The Crowd Is Not All Trustworthy

We focus now on the one formidable challenge to crowdsource QoE experiments: Not every Internet user is good-natured. Since subjects perform experiments without supervision, they may give erroneous feedback and still receive payment therefor. Such results are products of a careless, perfunctory attitude, or more perturbingly, of dishonesty and malign conduct. Whatever the reason is, erroneous ratings do increase the variances of QoE scores and lead to biased conclusions.
Given a handful of results turned in by anonymous subjects, it is difficult, if not impossible, for an experimenter to sift the wheat from the chaff. One may argue that we can compensate problematic inputs by amassing more experiment runs than necessary, but the approach is valid only if ill-natured users occupy a small portion of the crowd. However, since they may choose random answers by ignoring instructions and effectively earn more than honest participants, they are motivated to run (and sabotage) an experiment as many times as they can. We are in dire need of a countermeasure to finally establish a theoretically consummate platform. Problematic inputs must be pruned. Reward and punishment rules can also ensue to encourage a high caliber of participation and thwart potentially uninterested subjects.

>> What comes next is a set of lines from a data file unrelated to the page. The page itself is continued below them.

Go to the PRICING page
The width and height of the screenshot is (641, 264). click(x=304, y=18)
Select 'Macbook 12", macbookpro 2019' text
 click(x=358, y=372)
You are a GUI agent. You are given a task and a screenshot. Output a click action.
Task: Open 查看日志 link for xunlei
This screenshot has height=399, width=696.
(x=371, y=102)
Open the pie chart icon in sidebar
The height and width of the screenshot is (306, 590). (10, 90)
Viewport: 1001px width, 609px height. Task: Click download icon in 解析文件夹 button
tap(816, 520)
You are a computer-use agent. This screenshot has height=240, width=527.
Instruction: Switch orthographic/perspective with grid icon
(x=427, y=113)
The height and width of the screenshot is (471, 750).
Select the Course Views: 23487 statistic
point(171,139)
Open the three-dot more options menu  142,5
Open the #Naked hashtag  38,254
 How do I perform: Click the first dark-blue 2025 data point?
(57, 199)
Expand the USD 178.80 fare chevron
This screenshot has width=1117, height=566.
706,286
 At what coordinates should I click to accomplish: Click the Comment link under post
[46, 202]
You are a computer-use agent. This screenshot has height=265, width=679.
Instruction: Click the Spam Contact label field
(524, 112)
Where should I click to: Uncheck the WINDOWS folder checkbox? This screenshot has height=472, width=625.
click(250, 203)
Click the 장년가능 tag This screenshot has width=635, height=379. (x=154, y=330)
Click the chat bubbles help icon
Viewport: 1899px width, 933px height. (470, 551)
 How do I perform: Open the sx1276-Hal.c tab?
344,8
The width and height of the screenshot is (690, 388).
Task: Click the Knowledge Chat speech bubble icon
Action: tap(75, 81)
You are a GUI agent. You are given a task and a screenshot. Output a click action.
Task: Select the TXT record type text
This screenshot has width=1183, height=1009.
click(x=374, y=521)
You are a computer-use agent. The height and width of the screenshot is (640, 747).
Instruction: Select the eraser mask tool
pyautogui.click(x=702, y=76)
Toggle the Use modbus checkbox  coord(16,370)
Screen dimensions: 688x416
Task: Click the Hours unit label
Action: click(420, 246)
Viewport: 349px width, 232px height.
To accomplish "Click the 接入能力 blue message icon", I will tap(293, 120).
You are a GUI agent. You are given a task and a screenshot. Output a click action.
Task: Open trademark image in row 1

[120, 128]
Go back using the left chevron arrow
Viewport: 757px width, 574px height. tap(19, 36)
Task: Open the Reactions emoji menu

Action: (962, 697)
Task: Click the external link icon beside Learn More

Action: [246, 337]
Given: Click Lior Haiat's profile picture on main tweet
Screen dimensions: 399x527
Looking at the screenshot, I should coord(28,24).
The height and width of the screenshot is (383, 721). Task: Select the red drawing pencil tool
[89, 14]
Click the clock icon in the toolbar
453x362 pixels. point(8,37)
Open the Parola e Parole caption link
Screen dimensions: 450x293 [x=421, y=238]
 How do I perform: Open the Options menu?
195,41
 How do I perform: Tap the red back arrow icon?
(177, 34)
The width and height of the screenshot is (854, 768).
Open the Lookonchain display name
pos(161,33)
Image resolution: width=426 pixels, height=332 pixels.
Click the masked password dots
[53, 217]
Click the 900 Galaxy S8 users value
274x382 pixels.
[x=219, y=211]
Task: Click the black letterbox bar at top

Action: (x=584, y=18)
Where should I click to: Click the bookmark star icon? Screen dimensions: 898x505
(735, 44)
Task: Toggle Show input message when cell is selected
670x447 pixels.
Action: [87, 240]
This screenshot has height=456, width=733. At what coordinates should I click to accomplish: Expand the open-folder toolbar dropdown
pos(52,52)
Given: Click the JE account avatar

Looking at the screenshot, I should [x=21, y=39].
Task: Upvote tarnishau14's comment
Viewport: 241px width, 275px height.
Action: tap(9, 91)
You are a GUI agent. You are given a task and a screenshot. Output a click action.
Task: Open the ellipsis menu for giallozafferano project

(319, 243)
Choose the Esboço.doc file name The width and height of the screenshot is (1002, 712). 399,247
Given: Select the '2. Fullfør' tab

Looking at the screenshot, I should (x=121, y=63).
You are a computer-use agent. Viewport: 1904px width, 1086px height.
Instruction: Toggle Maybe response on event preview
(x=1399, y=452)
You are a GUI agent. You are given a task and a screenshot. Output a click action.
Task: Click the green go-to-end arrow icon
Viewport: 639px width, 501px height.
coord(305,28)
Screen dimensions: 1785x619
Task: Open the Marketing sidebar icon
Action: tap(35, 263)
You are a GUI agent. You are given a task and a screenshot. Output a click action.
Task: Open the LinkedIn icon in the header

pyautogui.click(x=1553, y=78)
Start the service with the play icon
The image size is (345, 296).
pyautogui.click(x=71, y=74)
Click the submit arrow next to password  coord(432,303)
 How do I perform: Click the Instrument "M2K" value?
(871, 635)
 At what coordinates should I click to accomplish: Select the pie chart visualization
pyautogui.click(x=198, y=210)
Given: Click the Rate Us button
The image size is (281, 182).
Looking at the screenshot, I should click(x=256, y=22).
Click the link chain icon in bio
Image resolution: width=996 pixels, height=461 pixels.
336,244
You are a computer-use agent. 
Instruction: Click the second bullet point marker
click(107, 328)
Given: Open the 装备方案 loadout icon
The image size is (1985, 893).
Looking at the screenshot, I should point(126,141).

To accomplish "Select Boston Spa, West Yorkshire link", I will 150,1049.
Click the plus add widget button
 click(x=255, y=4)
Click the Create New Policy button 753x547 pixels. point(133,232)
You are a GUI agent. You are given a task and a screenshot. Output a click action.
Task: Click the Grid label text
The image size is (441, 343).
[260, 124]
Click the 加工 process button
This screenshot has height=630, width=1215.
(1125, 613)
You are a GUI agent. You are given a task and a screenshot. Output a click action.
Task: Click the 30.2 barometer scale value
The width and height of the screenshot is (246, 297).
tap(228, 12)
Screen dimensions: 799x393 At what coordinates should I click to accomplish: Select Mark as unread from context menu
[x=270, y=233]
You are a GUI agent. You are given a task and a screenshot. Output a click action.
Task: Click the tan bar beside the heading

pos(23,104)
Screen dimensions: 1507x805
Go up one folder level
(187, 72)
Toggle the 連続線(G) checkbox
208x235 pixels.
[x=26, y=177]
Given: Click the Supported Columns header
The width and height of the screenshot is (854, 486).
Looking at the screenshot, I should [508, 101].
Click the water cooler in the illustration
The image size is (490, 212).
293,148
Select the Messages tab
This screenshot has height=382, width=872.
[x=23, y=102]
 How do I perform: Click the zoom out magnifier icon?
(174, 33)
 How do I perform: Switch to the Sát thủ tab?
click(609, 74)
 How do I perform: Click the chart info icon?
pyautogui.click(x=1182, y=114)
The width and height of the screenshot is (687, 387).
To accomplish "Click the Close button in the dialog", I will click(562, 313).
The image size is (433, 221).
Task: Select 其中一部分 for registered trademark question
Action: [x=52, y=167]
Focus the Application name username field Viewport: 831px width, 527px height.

Ensuring Subject Consistency

For our purposes, it is asserted that preference is a transitive relation; that is, if some participant prefers A to B and B to C, than he will normally prefer A to C. In light of this, we define the Transitivity Satisfaction Rate (TSR) to be the number of judgment triplets (e.g., the three preference relations between A, B, and C) satisfying transitivity divided by the total number of triplets where transitivity may apply. The TSR is the quantification of a participant's consistency throughout a run of an experiment. A rule of thumb is that a fully attended subject can attain a TSR higher than 0.8 without difficulty.
We suggest that experiment administrators posit before the tests specific requirements of a paying result and possibly a warning to rogue participants. In our demonstrative studies, for example, only the results with TSRs of 0.8 and above were rewarded, and never once did we receive complaints.
In addition, we argue that there is no systematic way to cheat our system. The fact that the order in which the pairs appear and the correspondence between key states and stimuli are completely randomized and unavailable to outsiders contributes to this assertion. The only ways a participant can achieve high TSR and get paid are to give sound and honest answers and, though easily dismissed, to consistently make wrong judgments.

Platform Design

Figure 1: Quadrant of Euphoria's portal and administrative pages. The Portal. The upper pane directs researchers to administrative pages; the lower pane displays for subjects the catalogue of open experiments. Profile registration page. Profile update page.
The portal to Quadrant of Euphoria (http://mmnet.iis.sinica.edu.tw/link/qoe/) is of a role-based layout that serves researchers and participants of their experiments alike (Figure 1a). From the upper pane researchers are directed to the administrative pages, where they can register or update their experiment "profiles," and download results, or logs, for further analysis. In contrast, an Internet user may browse on the lower pane through the catalogue of open experiments on our website and find the ones that interest him to participate. The catalogue informs the user of the experiments' name, type (Image, Audio, or Video as currently supported), description, and payment level.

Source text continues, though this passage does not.